When RAS# is asserted, the address lines contain a valid row address. When CAS# is
asserted, the address lines contain a valid column address. Recall that each of these
signals is asserted low.

Parity Memory

In a byte–addressable memory, each addressable unit has eight data bits. Each data bit is
stored in the basic memory cell in some electrical form. For modern DRAM, the bit is
stored as a charge on a capacitor. Because of this, the value stored can be changed randomly
by environmental factors such as cosmic rays or discharge of static electricity.

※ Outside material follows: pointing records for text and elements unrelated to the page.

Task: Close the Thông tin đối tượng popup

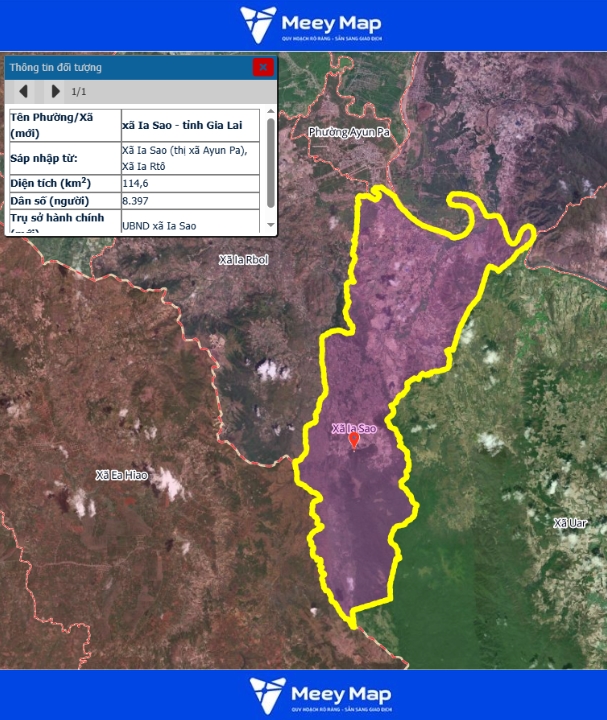Action: tap(263, 67)
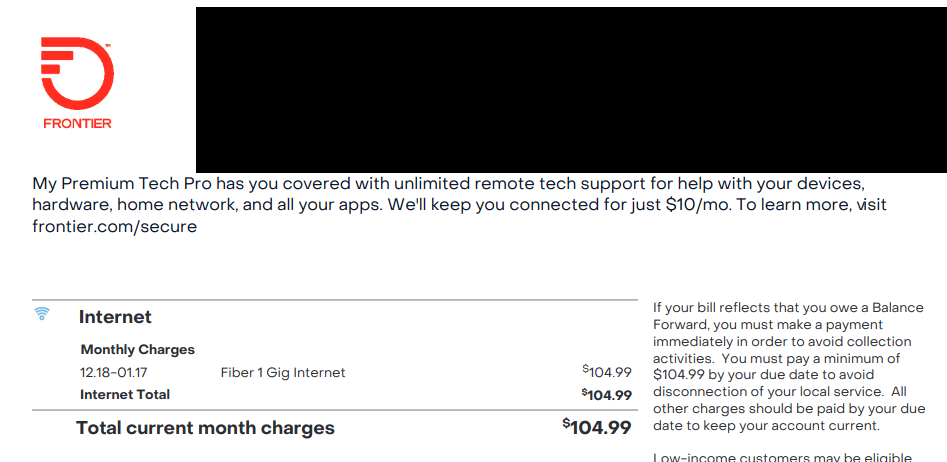Screen dimensions: 947x462
Task: Click the Balance Forward notice paragraph
Action: 789,367
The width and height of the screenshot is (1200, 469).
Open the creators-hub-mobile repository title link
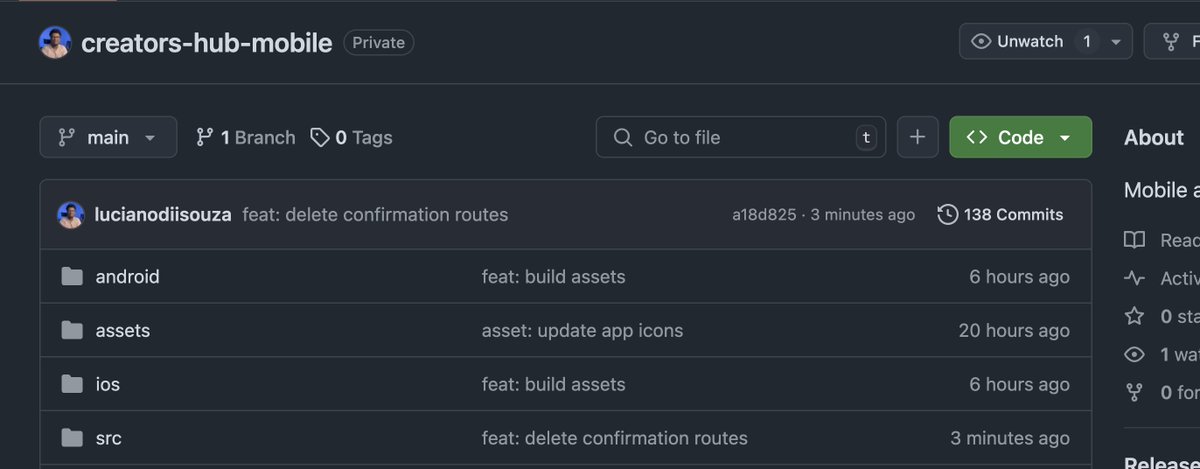(206, 43)

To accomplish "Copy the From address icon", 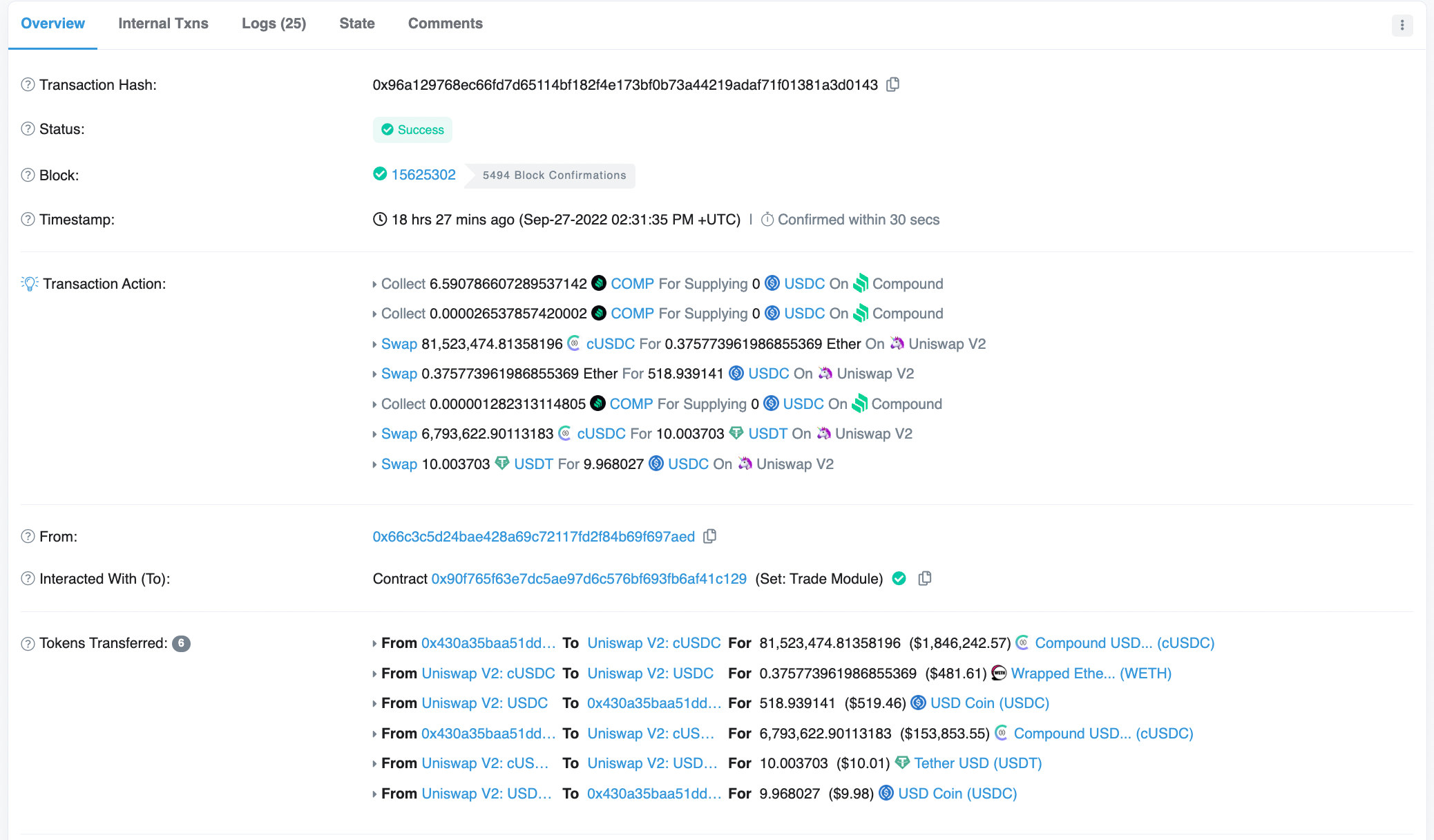I will pos(709,536).
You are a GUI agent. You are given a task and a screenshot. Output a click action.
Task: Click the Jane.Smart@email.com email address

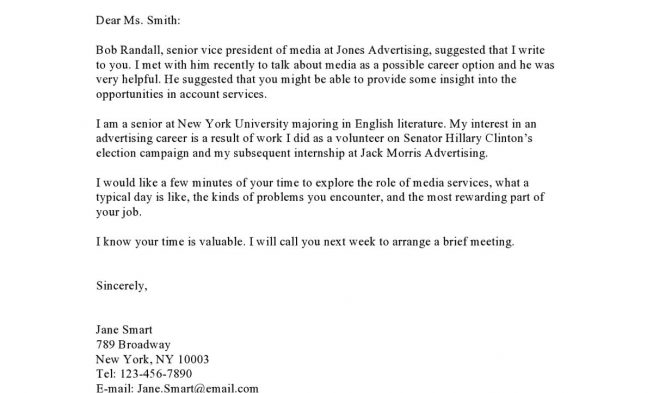point(198,388)
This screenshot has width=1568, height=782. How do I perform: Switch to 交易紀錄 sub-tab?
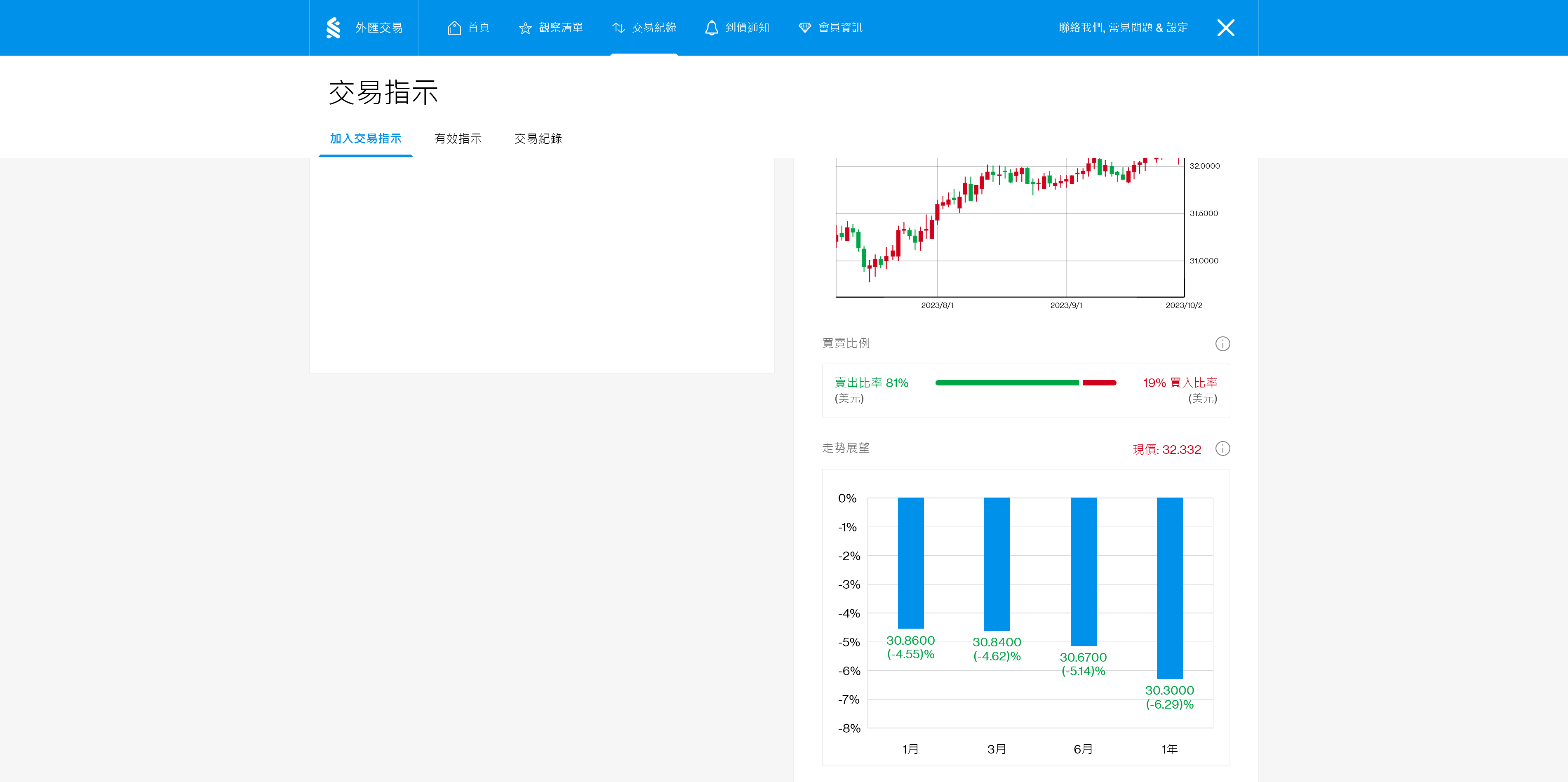538,139
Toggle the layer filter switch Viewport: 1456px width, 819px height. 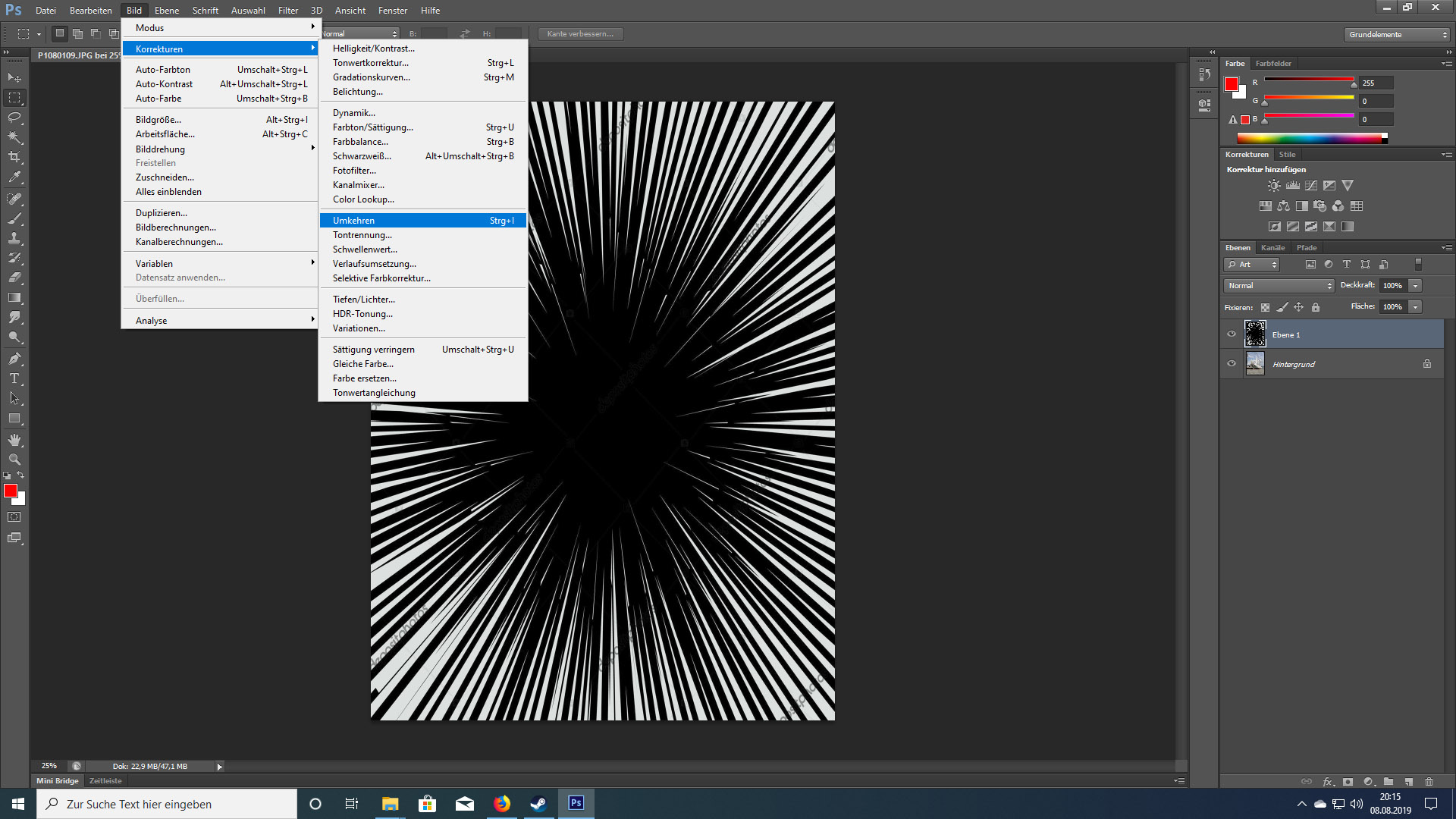click(1418, 264)
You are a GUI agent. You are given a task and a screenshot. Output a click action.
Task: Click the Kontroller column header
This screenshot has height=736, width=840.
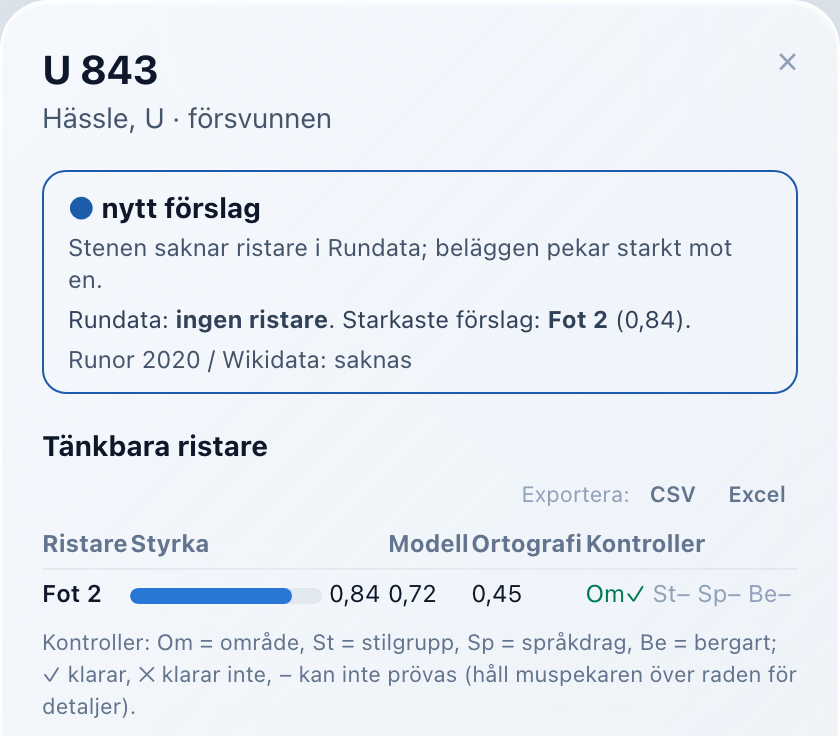click(645, 544)
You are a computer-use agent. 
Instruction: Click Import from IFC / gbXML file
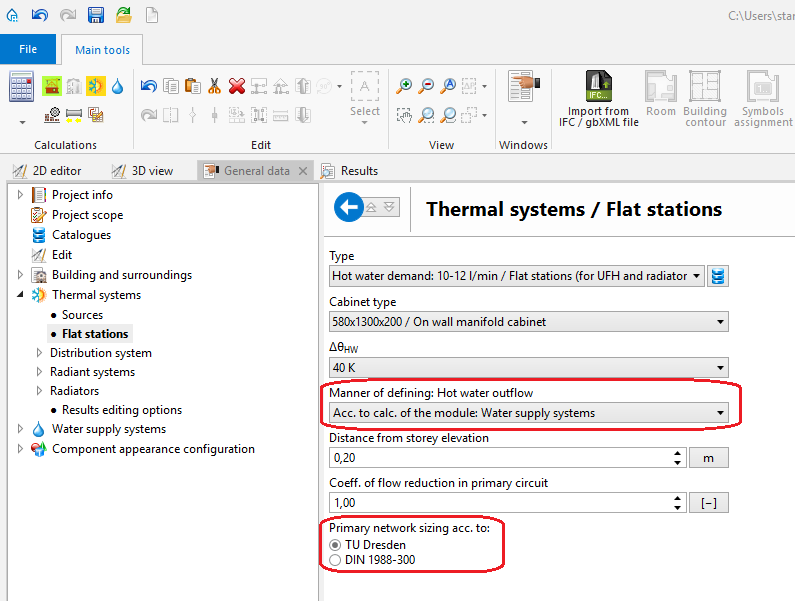(599, 99)
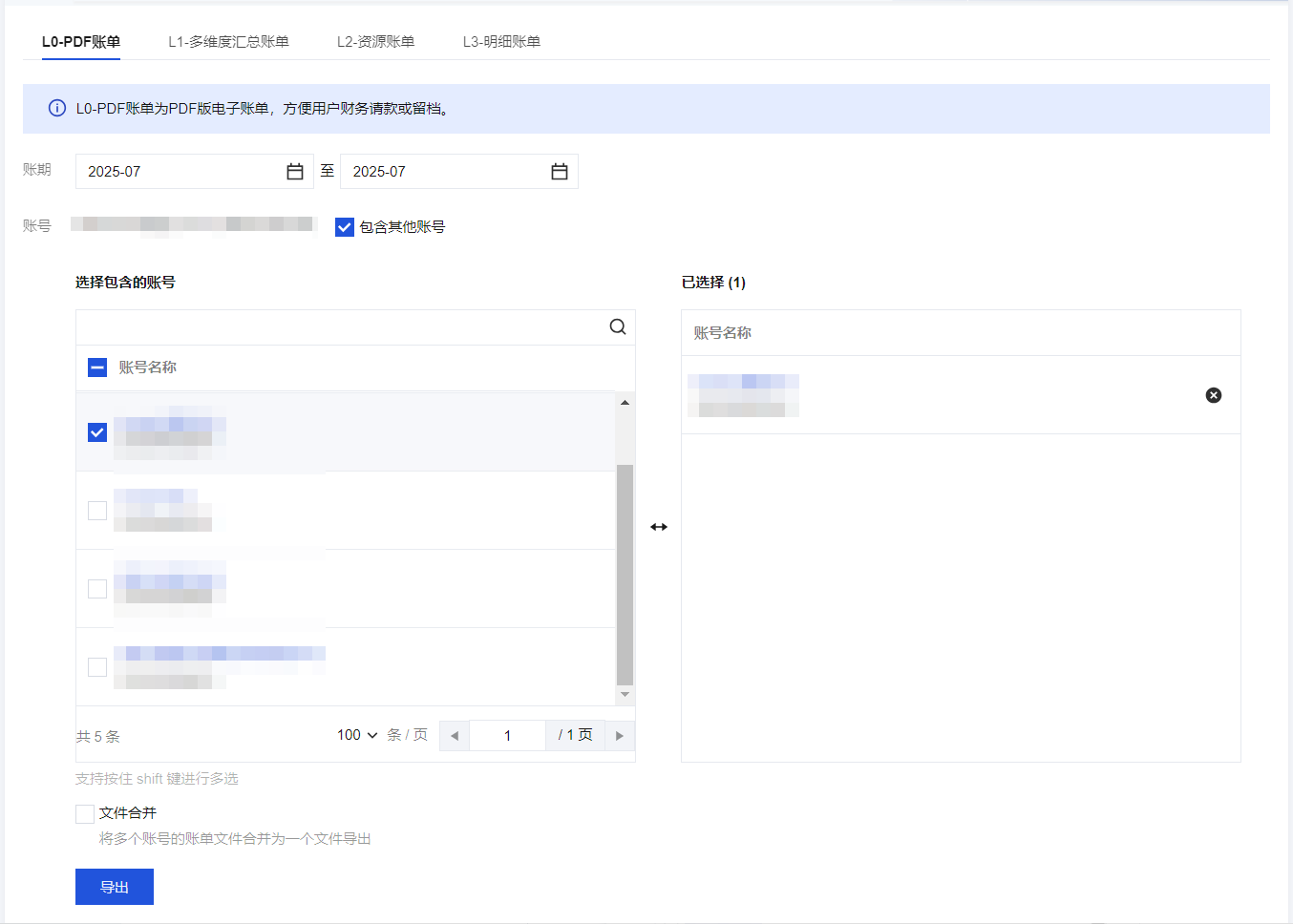Enable the 文件合并 checkbox
The width and height of the screenshot is (1293, 924).
(85, 813)
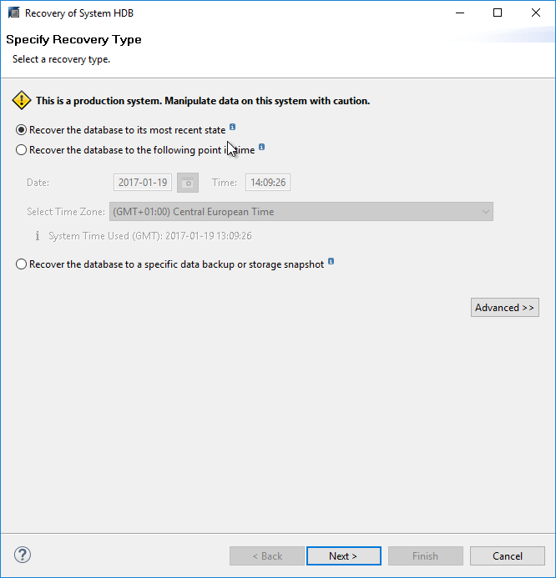
Task: Expand the Advanced >> options
Action: tap(505, 307)
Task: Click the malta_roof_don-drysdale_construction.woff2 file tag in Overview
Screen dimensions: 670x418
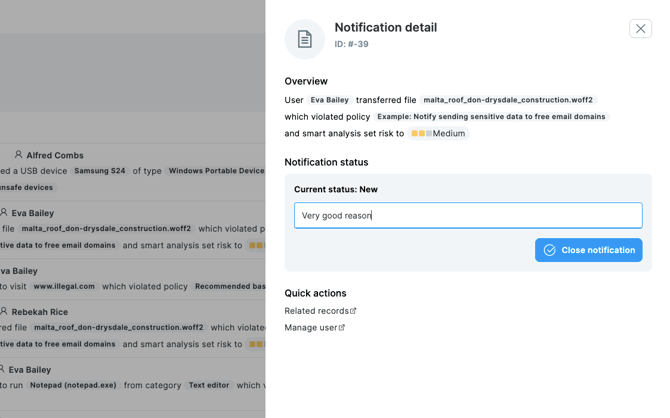Action: tap(507, 100)
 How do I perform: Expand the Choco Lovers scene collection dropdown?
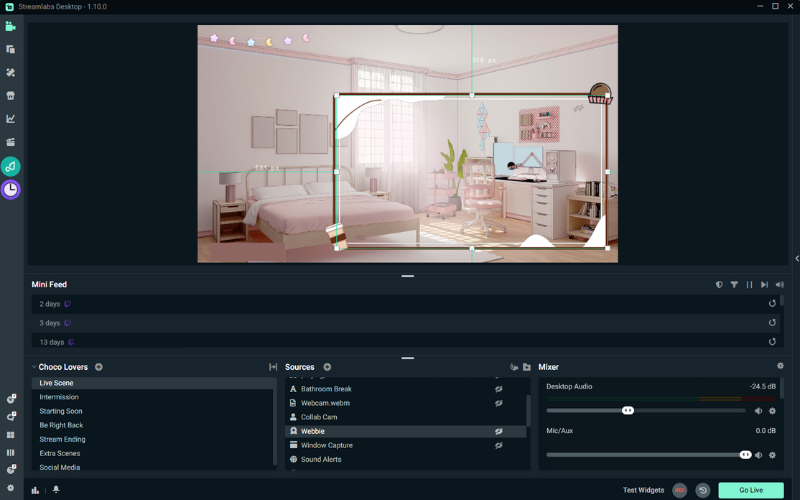33,367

Suppose that you, as a student had a course grade stored in the computer as 0100 0001 (ASCII
code for ‘A’), and that a random event changed that to 0100 0011 (ASCII code for ‘C’). As
a student, you might not be pleased at the random drop in your otherwise perfect 4.0 average.
Such an event is called a “single bit error”, because one bit in the 8–bit entry has been
unintentionally changed. Double bit errors can also occur, but simple probability arguments
show that these are much less likely.

Memory parity is a simple mechanism for detecting single–bit errors. In fact, this mechanism
will detect any odd number of errors, and fail to detect any even number of errors. As the
one–error case is most common, this is often a sufficient protection. We also note that parity
memory is most often seen on large server computers that are expected to remain running for
considerable periods of time. Your author recently spoke with a manager of an IBM mainframe
that had been running for over seven years without a problem.

The idea behind simple parity is to add a ninth bit to every byte, called the parity bit. The
number of 1 bits in the 9–bit entry is then set according to the desired policy. For even parity
memory, the count of 1 bits should be an even number (including 0). For odd parity memory,
the count of 1 bits should be an odd number. Odd parity is often favored, because this requires
there to be at least one 1 bit in the 9–bit entry.

Consider the above example. The value to be stored in the 8–bit byte is 0100 0001 (ASCII
code for ‘A’). As that is, it has two bits with value 1. The parity bit must be set to 1, so that
there are an odd number of bits in the 9–bit entry. Here is a depiction of what is stored.

Bit	P	7	6	5	4	3	2	1	0
	1	0	1	0	0	0	0	0	1

Suppose now that the 9–bit entry 1 0100 0001 has a single bit changed. For the bit error
discussed above, the value becomes 1 0100 0011, which has an even number of 1 bits. An
error has occurred and the value stored is probably corrupted. Note that the simple parity
scheme cannot localize the error or even insure that it is not the parity bit that is bad; though
the odds are 8–to–1 that it is a data bit that has become corrupted.

Notice that any bit error can be corrected if it can be located. In the above example, bit 1 in
the word as assumed the wrong value. As there are only two possible bit values, knowing that
bit 1 is wrong immediately leads to its correct value; the corrupted value is 1, so the correct
value must be 0.

Modern commercial systems, such as the IBM z/Series Mainframes, adopt a more complex
error detection strategy, called SECDEC (Single Error Correcting, Double Error Detection),
which performs as advertised by localizing any single bit error, allowing it to be corrected. The
SECDED strategy assigns four parity bits to each 8–bit datum, requiring 12 bits to be stored.
This course will not cover this strategy; we just mention it to be complete.

Evolution of modern SDRAM

The earliest personal computer (the IBM PC) had a CPU with a clock frequency of 4.77 MHz,
corresponding to a clock period of somewhat over 200 nanoseconds. This was about the cycle
time of the existing semiconductor memory. As the CPU accesses memory on average every
two clock pulses, there was a fairly good match between CPU speed and memory speed.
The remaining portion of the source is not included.